While only three of the 18 blaCMY-2 plasmids investigated carried genes for resistance to other antimicrobials, all 15 blaCTX-M plasmids did (one with eight additional antimicrobial resistance genes). Resistance to antimicrobial agents frequently used to prevent and treat diseases in poultry was encoded by these 15 plasmids. This includes resistance to tetracyclines (n = 14) and sulfonamides (n = 10) which are both still used in turkeys [38]. This suggests that co-selection of ESC resistance plasmids could possibly occur through the use of these antimicrobials. A similar situation has been encountered in Canadian chickens, where use of spectinomycin seems to have selected resistance to other antimicrobials [17]. This included among others resistance to gentamicin which was encoded by a gene collocated on the same plasmids as the aadA resistance gene for spectinomycin [9]. The more frequent multidrug resistance encoded by blaCTX-M plasmids observed here suggests that these plasmids may be at an advantage in comparison to the current blaCMY-2 plasmids.
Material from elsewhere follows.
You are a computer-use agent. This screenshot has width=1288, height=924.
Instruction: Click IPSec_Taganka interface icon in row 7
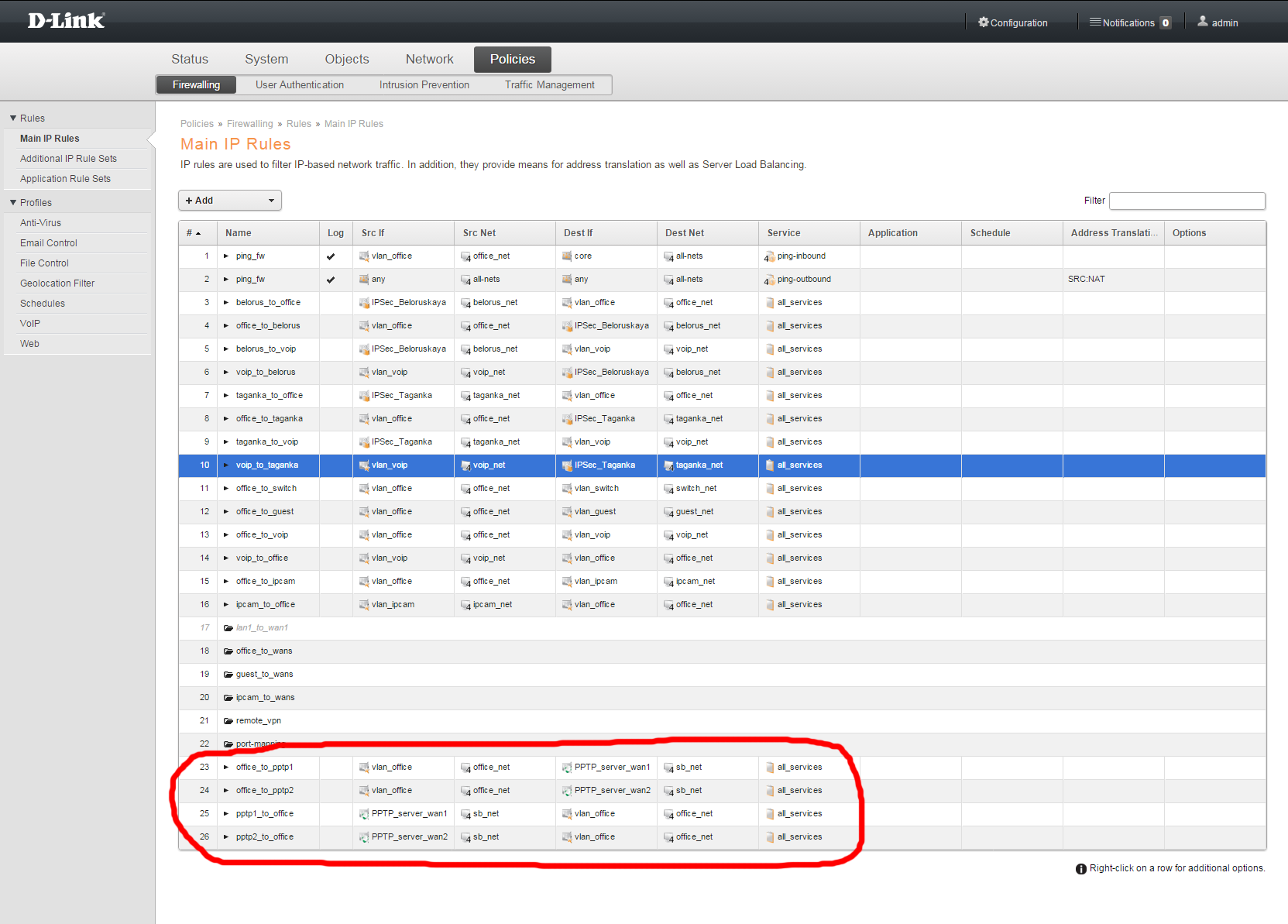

Eight of the 15 sequenced blaCTX-M plasmids carried a gentamicin resistance gene. This may have contributed to their maintenance, as gentamicin was still frequently injected into poults at the time of this study [38]. Incidentally, the qnrS1 gene for reduced susceptibility to the critically important fluoroquinolones was present in five of the sequenced plasmids and may be maintained in similar ways.

Conclusions

Our results show that ESC-resistant Enterobacterales were still frequently present in Canadian turkeys two years after the cessation of ceftiofur use. Resistance to these antibiotics is still caused in majority by CMY-2. However, a variety of CTX-M variants are now also widespread in Enterobacterales from Canadian turkeys. Both local clonal expansion of CTX-M producing E. coli through the turkey meat production chain and horizontal gene transfer of globally epidemic plasmids seem to contribute to the spread of plasmids encoding CTX-M in fecal bacteria of Canadian turkey populations. The frequent multidrug resistance nature of these plasmids suggests that despite the recent changes in antimicrobial use policy in the farming industry in this country, co-selection with antimicrobial agents not critical for human medicine could result in further lingering of ESCs resistance determinants, in particular of blaCTX-M genes.